Sehr schnell vergeht einem das Lachen angesichts des Verschwörungswahns, dem besonders Teddy anheimgefallen ist. Vor allem, wenn man bedenkt, dass die Ängste und Notlagen dieser Menschen nicht eingebildet, sondern real sind. Der phänomenale Darsteller Jesse Plemons hat es in Venedig auf den Punkt gebracht: "Die Vorstellung, dass wir manipuliert werden, dass unsere Daten ausspioniert werden, diese bösen Kräfte und diese Art kapitalistischer Maschine versuchen, unser Leben zu kontrollieren – wenn man all diese berechtigten Gefühle hat, wohin soll man da gehen? Eigentlich sprechen nur diese Verschwörungstheoretiker in Podcasts wirklich darüber. Und die Wurzel des unguten Gefühls ist richtig."
In "Bugonia" simuliert Lanthimos nicht die Wirklichkeit, sondern er inszeniert die schwankende Gefühlslage unserer Zeit, die nicht unwesentlich mit Filterblasen, Demokratieabbau, Autokratie und Profitstreben zusammenhängt. Das Drehbuch basiert übrigens auf dem koreanischen Film "Save the Green Planet!" von 2003, dessen Plot man besser nicht googelt, um sich den bösen Spaß an den Twists von "Bugonia" nicht zu verderben.
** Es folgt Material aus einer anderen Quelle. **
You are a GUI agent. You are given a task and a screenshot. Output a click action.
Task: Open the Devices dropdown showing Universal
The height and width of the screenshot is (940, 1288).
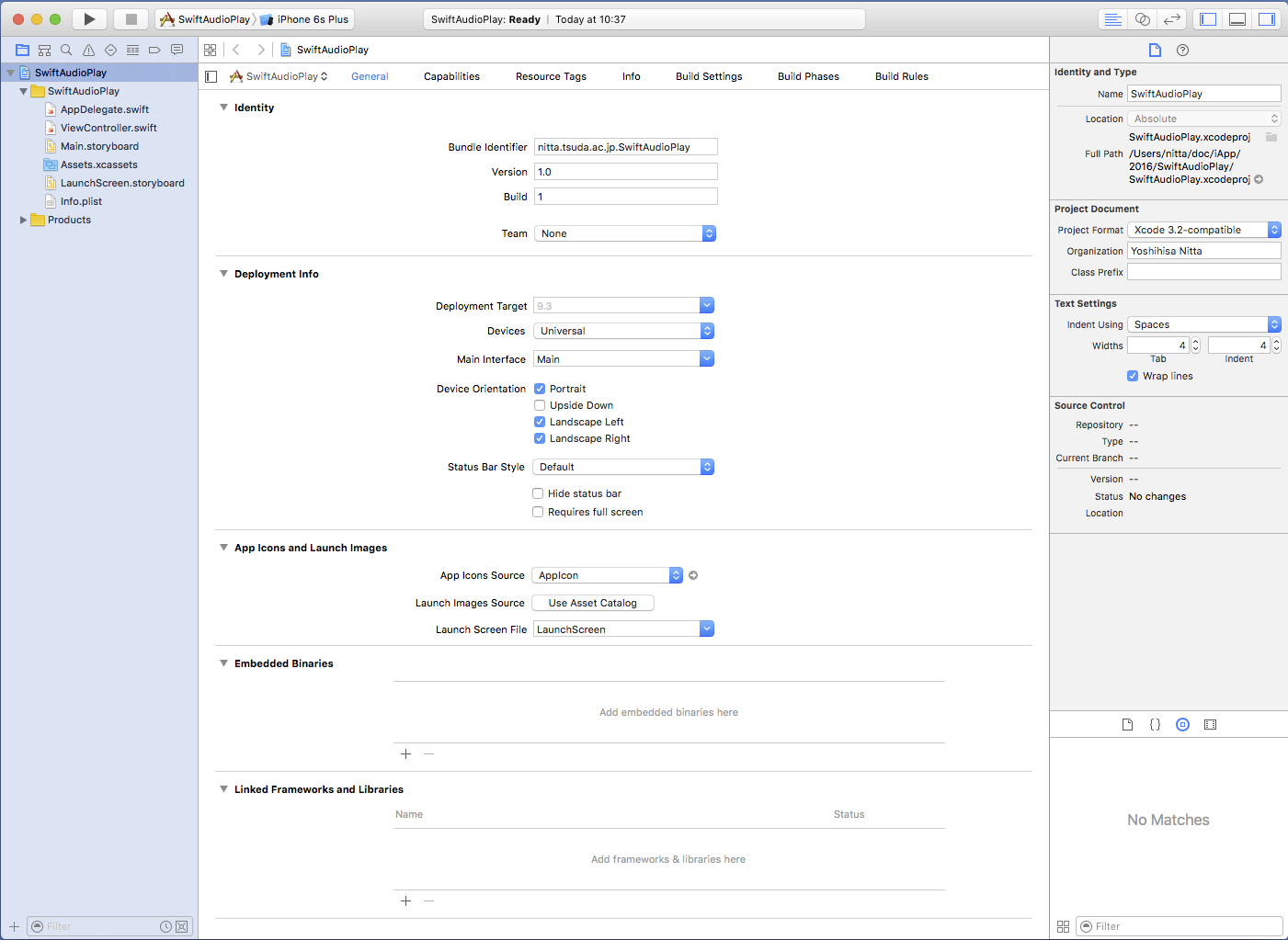(x=623, y=331)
Nach dem Löwengewinner "Poor Things" und "Kinds of Kindness" – beide ebenfalls mit der wunderbaren Emma Stone, die diesmal auch als Produzentin fungiert – ist Yorgos Lanthimos wieder ein Meisterwerk gelungen. Krasse Horror- und Splatter-Szenen allerdings inklusive; das als kleine Triggerwarnung.